Dat juist Dozhd de almachtige Russische leider zou tarten, hadden waarschijnlijk slechts weinigen voorspeld. Het station begon als een speeltje van Natasha Sindeeva, een flamboyante dame met een rijke vent, de bankier Sasha Vinokurov, die zich had voorgenomen om een ‘optimistic channel’ te beginnen. Ze rolde zelfs nog eens de rode loper uit voor Poetins aaibare opvolger/voorganger Dmitri Medvedev. Totdat het journalistieke bloed toch begon te kruipen waar het niet gaan mocht.

En dan verandert de documentaire F@ck This Job (102 min.) van Vera Krichevskaya, die zelf als lekker luchtige verteller fungeert, ook langzaam maar zeker van toon. Waar de filmmaakster eerst uitgebreid stilstaat bij Natasha’s roze Porsche, haar droomhuwelijk in ‘het Russische Versailles’ en de flair waarmee ze Dozhd opstuwt in de vaart der volkeren, komt de nadruk gaandeweg steeds meer te liggen op hoe diezelfde losbol zich ontwikkelt tot een voorvechtster van het vrije woord.

Deze film is dan allang een naargeestige impressie geworden van het hedendaagse Rusland, waar de vrijheid van meningsuiting rigoureus de kop wordt ingedrukt en het op helden tegen wil en dank zoals Natasha Sindeeva en de journalisten van Dozhd begint aan te komen. Ook voor hen gaat dat echter niet vanzelf. Terwijl haar medewerkers zich van alle kanten bedreigd beginnen te voelen, krijgt hun wilskrachtige leidsvrouwe het, mede door gezondheidsproblemen, steeds lastiger.
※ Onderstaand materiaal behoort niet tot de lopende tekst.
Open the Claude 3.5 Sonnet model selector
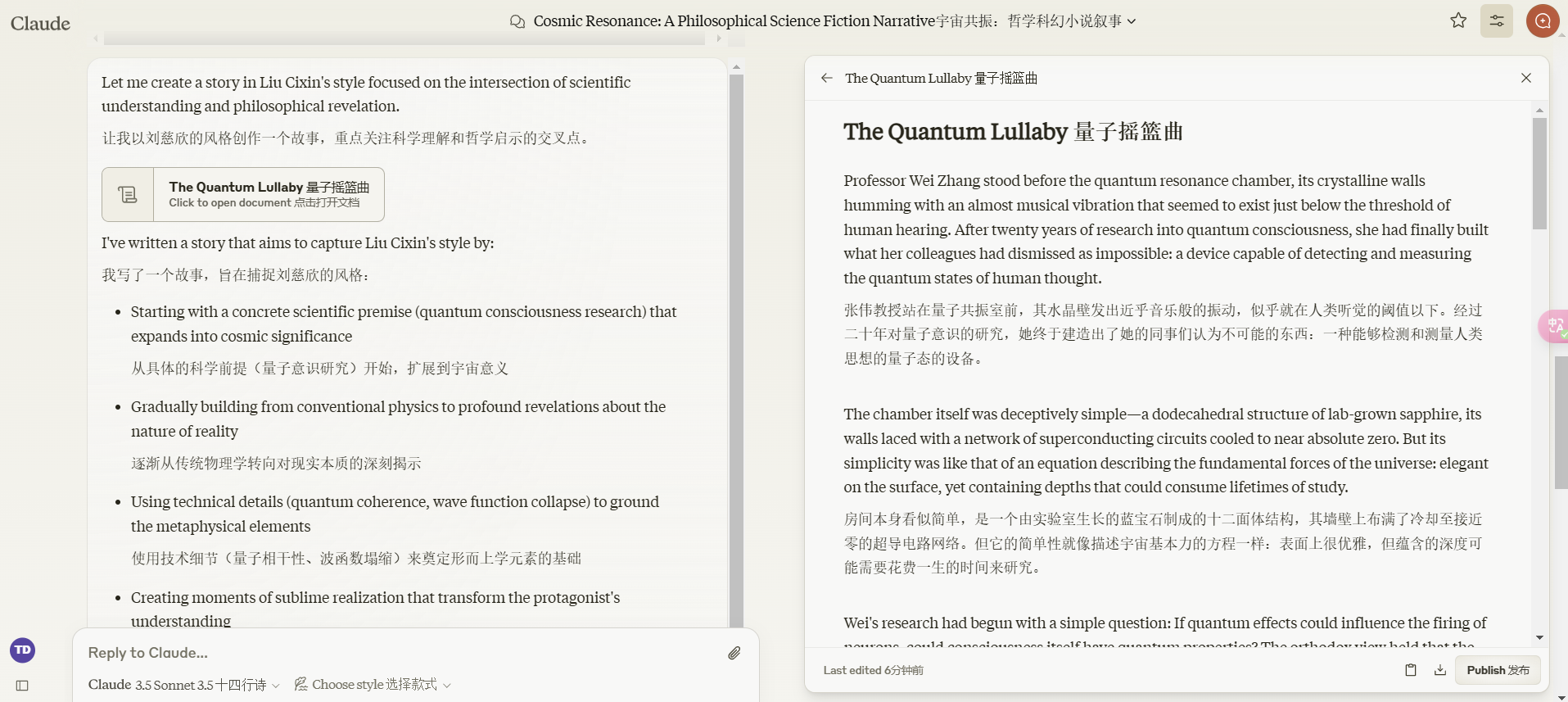The width and height of the screenshot is (1568, 702). [x=183, y=685]
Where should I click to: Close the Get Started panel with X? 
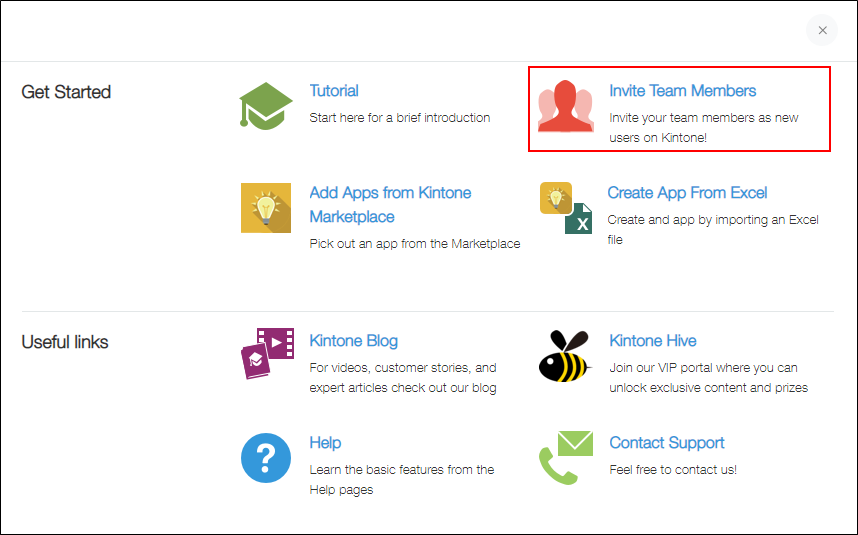pyautogui.click(x=822, y=30)
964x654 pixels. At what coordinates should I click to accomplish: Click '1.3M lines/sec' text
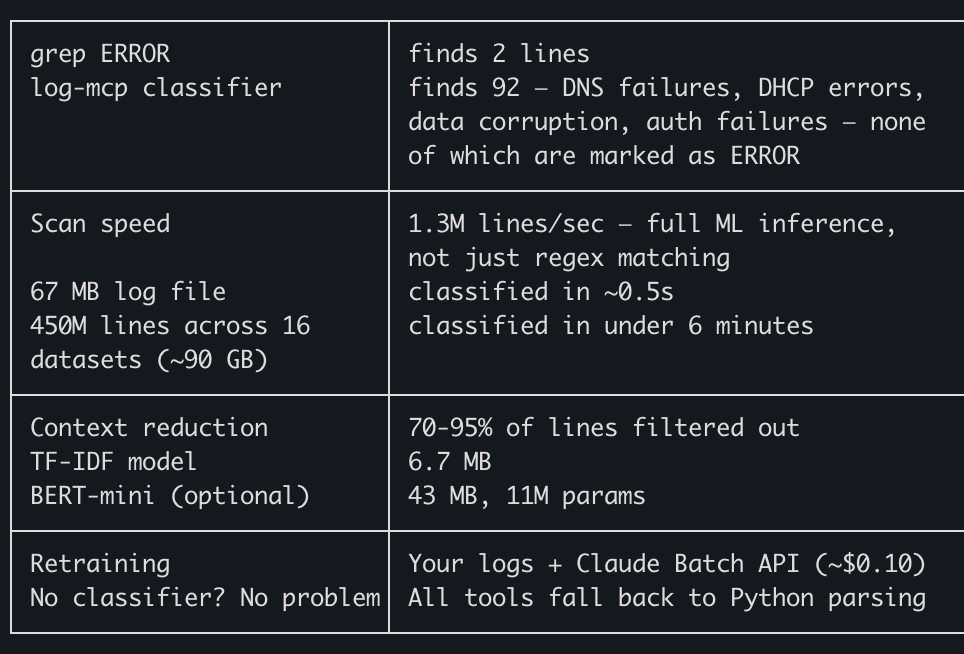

Krichevskaya probeert de persoonlijke malheur van haar protagonist te verbinden met de deplorabele staat van het land waarin zij allebei leven. Die twee komen niet altijd even soepel samen. Dit neemt echter niet weg dat F@ck This Job een film is, waarbij het lachen, om de vermakelijke capriolen van een nouveau riche-type, je gaandeweg vergaat als je ziet hoe zij, juist zij, met gevaar voor eigen lijf en leden de strijd met de nietsontziende Russische leider blijft aangaan.